Documentfragment »

Verdachte heeft hierdoor inbreuk gemaakt op de lichamelijke en emotionele integriteit van het slachtoffer en haar ongestoorde (seksuele) ontwikkeling. De ervaring leert dat (jeugdige) slachtoffers van zedendelicten in een later stadium psychisch nadelige gevolgen kunnen ondervinden van hetgeen hen is overkomen.
Gelet op de aard en de ernst van het feit, de gevolgen voor het slachtoffer en gelet op de generale preventie overweegt de rechtbank dat oplegging van een onvoorwaardelijke gevangenisstraf van substantiële duur in beginsel passend is. De rechtbank ziet in de omstandigheden waaronder het feit is begaan en in de persoonlijke omstandigheden van verdachte echter aanleiding om hiervan af te zien. De omstandigheden die de rechtbank daarbij meeweegt zijn de volgende:
  • Verdachte was niet op zoek naar seks met een minderjarige. Hij reageerde op een seksadvertentie waarin het slachtoffer zich als een 19-jarige vrouw aanbood voor seks tegen betaling.
  • Niet is gebleken dat verdachte ervan op de hoogte was dat het slachtoffer een deel van haar verdiensten afstond.
  • Er was sprake van een eenmalig seksueel contact.
  • Verdachte is niet eerder veroordeeld voor strafbare feiten.
  • Het recidiverisico wordt door de reclassering laag ingeschat.
  • Verdachte toonde zich zowel bij de politie, de reclassering als ter zitting geschokt en ontdaan ten aanzien van het feit dat achteraf gezien bleek dat hij met een minderjarige van doen had.

Aangeleverde gegevens »
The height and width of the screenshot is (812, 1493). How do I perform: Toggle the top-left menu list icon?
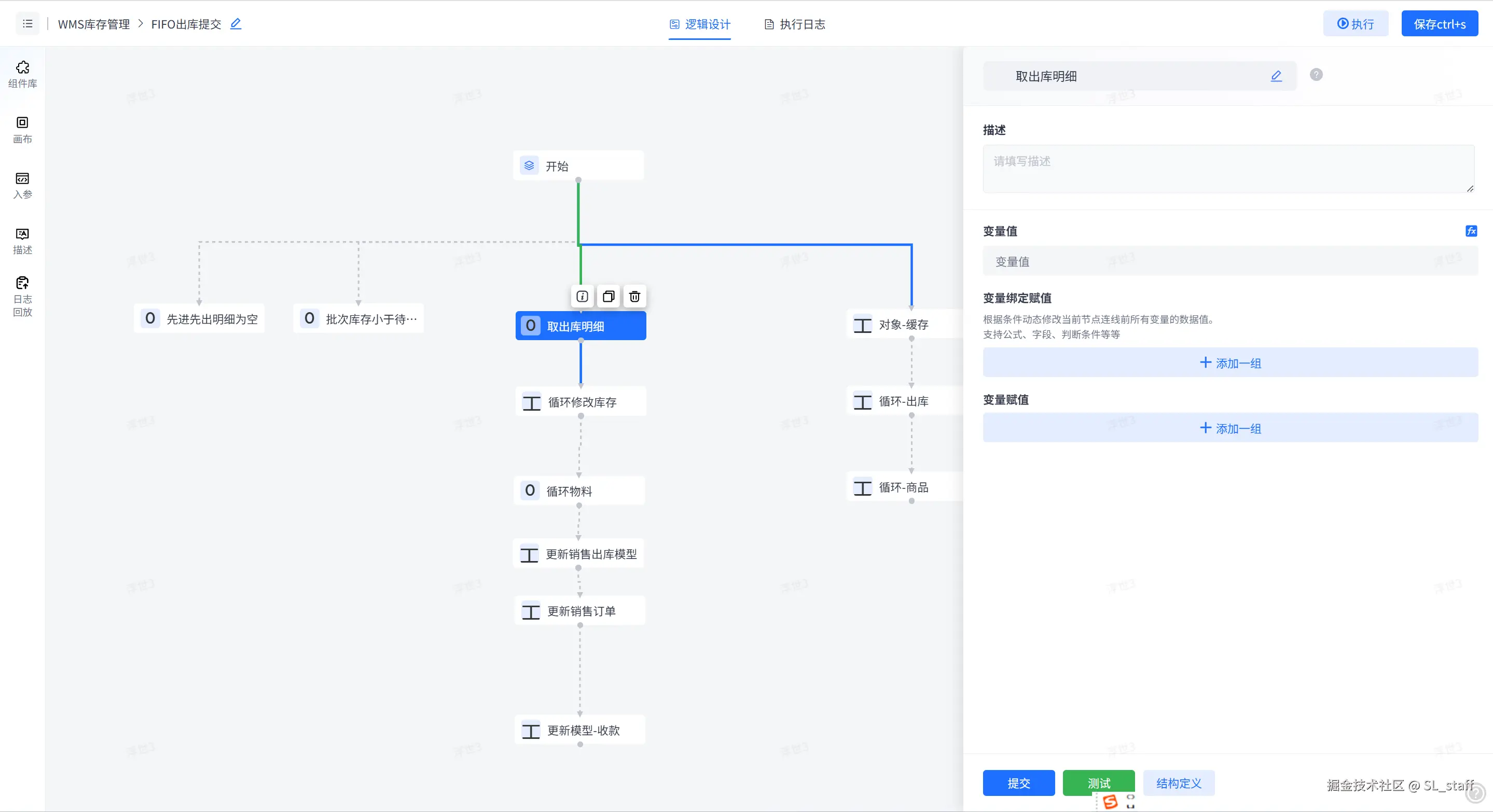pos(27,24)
---
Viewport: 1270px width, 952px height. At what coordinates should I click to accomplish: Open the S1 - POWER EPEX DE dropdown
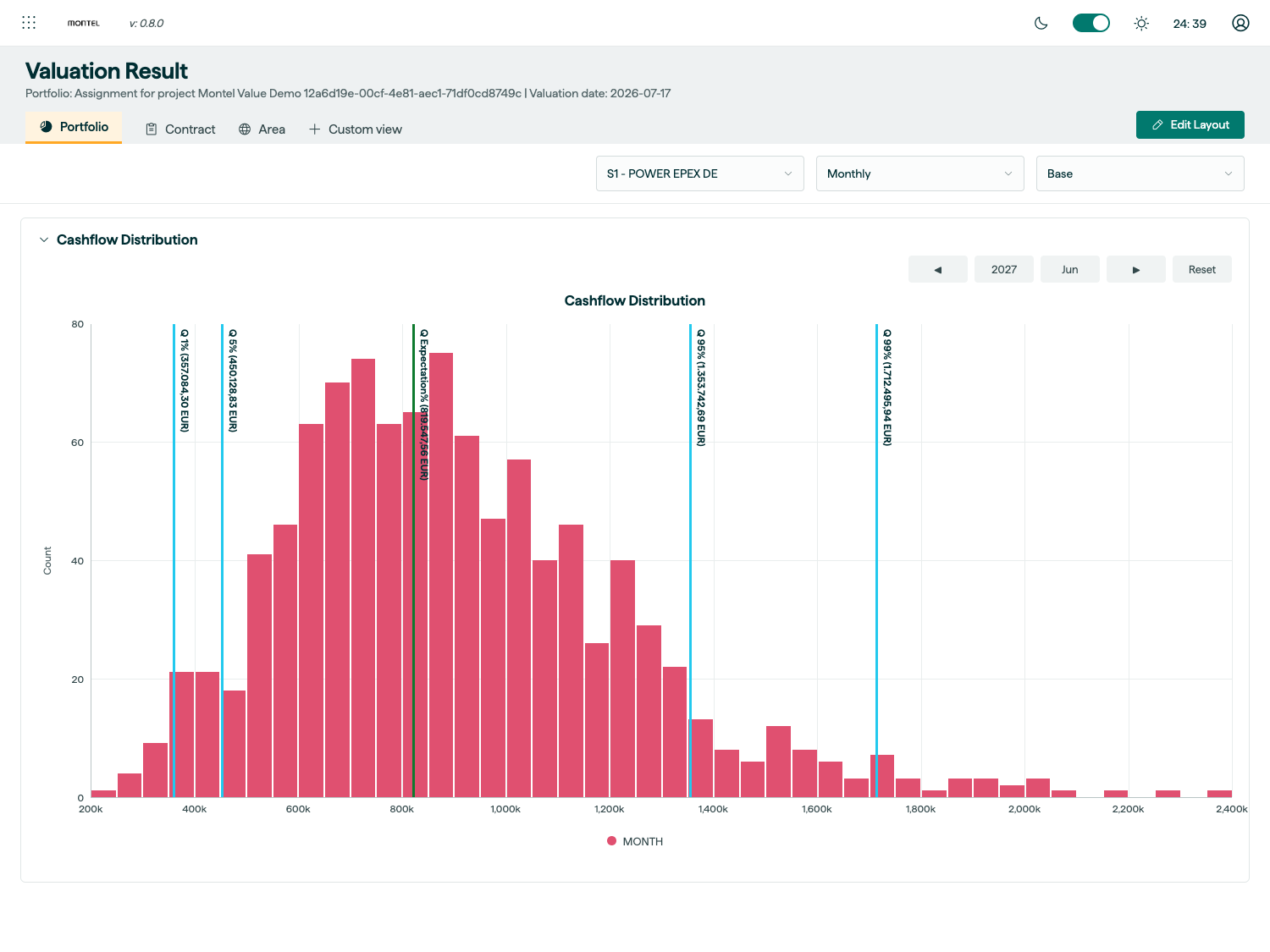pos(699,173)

Maak het volgende »
**a.** Welke omstandigheden weegt de rechtbank volgens het fragment mee om van een onvoorwaardelijke gevangenisstraf af te zien? Noem ze allemaal.
**b.** Geef het stuk van het fragment van "Gelet op de aard" tot en met "voor strafbare feiten." opnieuw weer en vervang daarin "rechtbank" door "kantonrechter".
De rijen hebben geen verband met het fragment.

Oplossingen per opdracht »
**a.**
- Verdachte was niet op zoek naar seks met een minderjarige. Hij reageerde op een seksadvertentie waarin het slachtoffer zich als een 19-jarige vrouw aanbood voor seks tegen betaling.
- Niet is gebleken dat verdachte wist dat het slachtoffer een deel van haar verdiensten afstond.
- Er was sprake van een eenmalig seksueel contact.
- Verdachte is niet eerder veroordeeld voor strafbare feiten.
- De reclassering schat het recidiverisico laag in.
- Verdachte toonde zich bij de politie, bij de reclassering en ter zitting geschokt en ontdaan. Achteraf bleek hij met een minderjarige van doen te hebben gehad.

**b.**
Gelet op de aard en de ernst van het feit, de gevolgen voor het slachtoffer en gelet op de generale preventie overweegt de kantonrechter dat oplegging van een onvoorwaardelijke gevangenisstraf van substantiële duur in beginsel passend is. De kantonrechter ziet in de omstandigheden waaronder het feit is begaan en in de persoonlijke omstandigheden van verdachte echter aanleiding om hiervan af te zien. De omstandigheden die de kantonrechter daarbij meeweegt zijn de volgende:
  • Verdachte was niet op zoek naar seks met een minderjarige. Hij reageerde op een seksadvertentie waarin het slachtoffer zich als een 19-jarige vrouw aanbood voor seks tegen betaling.
  • Niet is gebleken dat verdachte ervan op de hoogte was dat het slachtoffer een deel van haar verdiensten afstond.
  • Er was sprake van een eenmalig seksueel contact.
  • Verdachte is niet eerder veroordeeld voor strafbare feiten.